Instructions for the task :: Every single entry that follows must be copied exactly.

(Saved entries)
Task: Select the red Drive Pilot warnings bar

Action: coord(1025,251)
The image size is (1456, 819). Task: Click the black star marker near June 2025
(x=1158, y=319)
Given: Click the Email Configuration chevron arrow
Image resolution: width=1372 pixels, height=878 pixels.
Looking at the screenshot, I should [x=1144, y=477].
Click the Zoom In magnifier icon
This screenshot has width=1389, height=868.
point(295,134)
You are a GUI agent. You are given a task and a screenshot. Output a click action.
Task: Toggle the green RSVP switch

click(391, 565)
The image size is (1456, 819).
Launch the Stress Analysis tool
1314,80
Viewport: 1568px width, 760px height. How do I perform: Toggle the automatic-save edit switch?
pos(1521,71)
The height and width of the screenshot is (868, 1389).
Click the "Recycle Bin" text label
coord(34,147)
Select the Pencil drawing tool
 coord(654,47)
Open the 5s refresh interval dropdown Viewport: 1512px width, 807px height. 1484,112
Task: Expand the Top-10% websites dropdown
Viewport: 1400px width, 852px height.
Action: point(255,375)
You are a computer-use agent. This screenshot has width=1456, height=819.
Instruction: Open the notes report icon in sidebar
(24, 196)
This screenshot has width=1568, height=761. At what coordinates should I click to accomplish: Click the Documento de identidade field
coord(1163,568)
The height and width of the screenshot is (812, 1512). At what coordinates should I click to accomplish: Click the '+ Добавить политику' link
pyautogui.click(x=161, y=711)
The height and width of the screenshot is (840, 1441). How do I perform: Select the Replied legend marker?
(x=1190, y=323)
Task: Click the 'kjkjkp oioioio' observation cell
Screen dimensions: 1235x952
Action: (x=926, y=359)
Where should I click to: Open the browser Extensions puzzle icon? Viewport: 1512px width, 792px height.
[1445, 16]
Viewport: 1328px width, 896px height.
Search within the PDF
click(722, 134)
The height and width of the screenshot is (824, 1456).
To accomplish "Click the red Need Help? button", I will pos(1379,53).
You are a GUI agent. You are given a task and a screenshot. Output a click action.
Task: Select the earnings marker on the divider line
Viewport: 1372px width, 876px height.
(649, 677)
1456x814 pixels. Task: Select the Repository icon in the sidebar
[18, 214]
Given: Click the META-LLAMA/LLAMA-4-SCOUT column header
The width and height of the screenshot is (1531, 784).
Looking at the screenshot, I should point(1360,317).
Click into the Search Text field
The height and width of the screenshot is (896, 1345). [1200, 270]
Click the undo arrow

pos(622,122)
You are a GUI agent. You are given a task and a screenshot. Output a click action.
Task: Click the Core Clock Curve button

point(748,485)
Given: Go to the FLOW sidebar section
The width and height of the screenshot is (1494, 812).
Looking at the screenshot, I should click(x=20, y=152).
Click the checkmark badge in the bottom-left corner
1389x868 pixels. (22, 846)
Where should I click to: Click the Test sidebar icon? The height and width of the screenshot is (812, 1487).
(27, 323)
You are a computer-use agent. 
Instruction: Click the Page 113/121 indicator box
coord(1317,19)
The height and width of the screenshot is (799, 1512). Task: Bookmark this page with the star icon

Task solution ::
Task: Select the red Drive Pilot warnings bar

Action: coord(1025,251)
The image size is (1456, 819). Task: Click the black star marker near June 2025
(x=1158, y=319)
Given: Click the Email Configuration chevron arrow
Image resolution: width=1372 pixels, height=878 pixels.
Looking at the screenshot, I should [x=1144, y=477].
Click the Zoom In magnifier icon
This screenshot has width=1389, height=868.
point(295,134)
You are a GUI agent. You are given a task and a screenshot. Output a click action.
Task: Toggle the green RSVP switch

click(391, 565)
The image size is (1456, 819).
Launch the Stress Analysis tool
1314,80
Viewport: 1568px width, 760px height. How do I perform: Toggle the automatic-save edit switch?
pos(1521,71)
The height and width of the screenshot is (868, 1389).
Click the "Recycle Bin" text label
coord(34,147)
Select the Pencil drawing tool
 coord(654,47)
Open the 5s refresh interval dropdown Viewport: 1512px width, 807px height. 1484,112
Task: Expand the Top-10% websites dropdown
Viewport: 1400px width, 852px height.
Action: point(255,375)
You are a computer-use agent. This screenshot has width=1456, height=819.
Instruction: Open the notes report icon in sidebar
(24, 196)
This screenshot has width=1568, height=761. At what coordinates should I click to accomplish: Click the Documento de identidade field
coord(1163,568)
The height and width of the screenshot is (812, 1512). At what coordinates should I click to accomplish: Click the '+ Добавить политику' link
pyautogui.click(x=161, y=711)
The height and width of the screenshot is (840, 1441). How do I perform: Select the Replied legend marker?
(x=1190, y=323)
Task: Click the 'kjkjkp oioioio' observation cell
Screen dimensions: 1235x952
Action: (x=926, y=359)
Where should I click to: Open the browser Extensions puzzle icon? Viewport: 1512px width, 792px height.
[1445, 16]
Viewport: 1328px width, 896px height.
Search within the PDF
click(722, 134)
The height and width of the screenshot is (824, 1456).
To accomplish "Click the red Need Help? button", I will pos(1379,53).
You are a GUI agent. You are given a task and a screenshot. Output a click action.
Task: Select the earnings marker on the divider line
Viewport: 1372px width, 876px height.
(649, 677)
1456x814 pixels. Task: Select the Repository icon in the sidebar
[18, 214]
Given: Click the META-LLAMA/LLAMA-4-SCOUT column header
The width and height of the screenshot is (1531, 784).
Looking at the screenshot, I should point(1360,317).
Click into the Search Text field
The height and width of the screenshot is (896, 1345). [1200, 270]
Click the undo arrow

pos(622,122)
You are a GUI agent. You are given a task and a screenshot. Output a click action.
Task: Click the Core Clock Curve button

point(748,485)
Given: Go to the FLOW sidebar section
The width and height of the screenshot is (1494, 812).
Looking at the screenshot, I should click(x=20, y=152).
Click the checkmark badge in the bottom-left corner
1389x868 pixels. (22, 846)
Where should I click to: Click the Test sidebar icon? The height and width of the screenshot is (812, 1487).
(27, 323)
You are a computer-use agent. 
Instruction: Click the Page 113/121 indicator box
coord(1317,19)
The height and width of the screenshot is (799, 1512). Task: Bookmark this page with the star icon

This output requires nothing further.